In Deborah Rockman's book, "Drawing Essentials", she dedicates a whole section to the issue of line weight (aka line variation and sensitivity). You should try the local library to see if they have this book, or ask your parents for $$$. It's worth it, and comes with examples showing line weight.
Here's some stuff that I pull out from my mind based on what I read in the book. These are guidelines as to when to use line variation:
1) Light and shadow: Those edges or part of the subject that are bath in bright light should be drawn with thinner, lighter lines compared to the other parts of the subject.
2) Weight: Those edges that are "heavier" should be drawn with a darker, thicker line.
3) Surface tension I: For those edges that are in contact with the surface it is resting on, those edges should be drawn with a darker, thicker line (e.g: if a cube is resting on my laps, then those edges where the base of the cube and my laps meet, should be draw with thicker and darker to indicate that it is not some weightless feather)
4) Surface tension II : For those edges that are being "stretched" or "thinned", they should be drawn with a lighter, thinner line (e.g: if I'm bending my knee and the flesh of my knee stretches against the bones of the knee, then the edges of the knee should be drawn with a thinner lighter line).
5) Degree of importance: Say, you've 3 still life objects. The one in the foreground should be drawn darkest and the one in the further-most back should be drawn lighter to imply depth.
6) Movement / Speed of contours: Imagine you're a tiny ant moving along the contour of a large subject (ant moving along the contours of a 18-wheel truck). Those contours that are straight or simple should be drawn with light lines, and those that have complex curves and sudden changes in directions should be drawn with darker lines (e.g: the edges of the shaft of a gun should be drawn with light lines, while the trigger part of the gun should be drawn slightly darker).
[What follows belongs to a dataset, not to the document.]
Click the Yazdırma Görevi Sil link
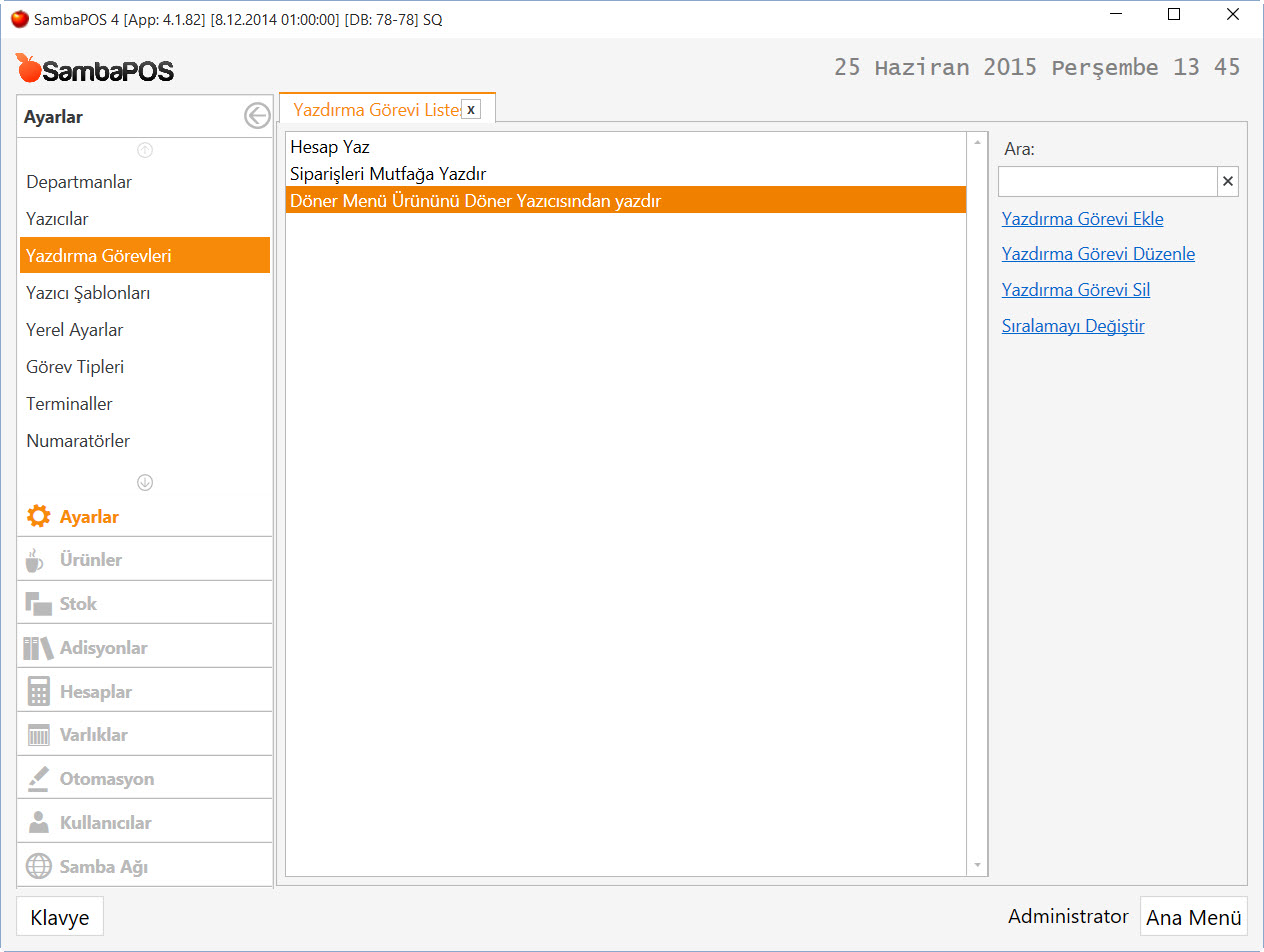The image size is (1264, 952). pos(1075,290)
7) Points of intersection: In a subject, those points of intersections, where one edge meets another, should be drawn with darker lines.
I hope that helps. The book explains in a much clearer manner, though.
Thanks for all of the replys guys I will be try some stuff out. One thing that I seem to have a problem with is making it looks good like, when I do it, it looks weird. I guess you could say (to me anyways) it looks akward (then again with a light source not established, it could be the cause of the problem)
1) practice drawing and applying the above knowledge
2) observe which areas of the drawing are successful and which are less successful.
3) figure out why and think about what you would do differently.
repeat repeat repeat...
and be sure to post your stuff and get feedback or redlines!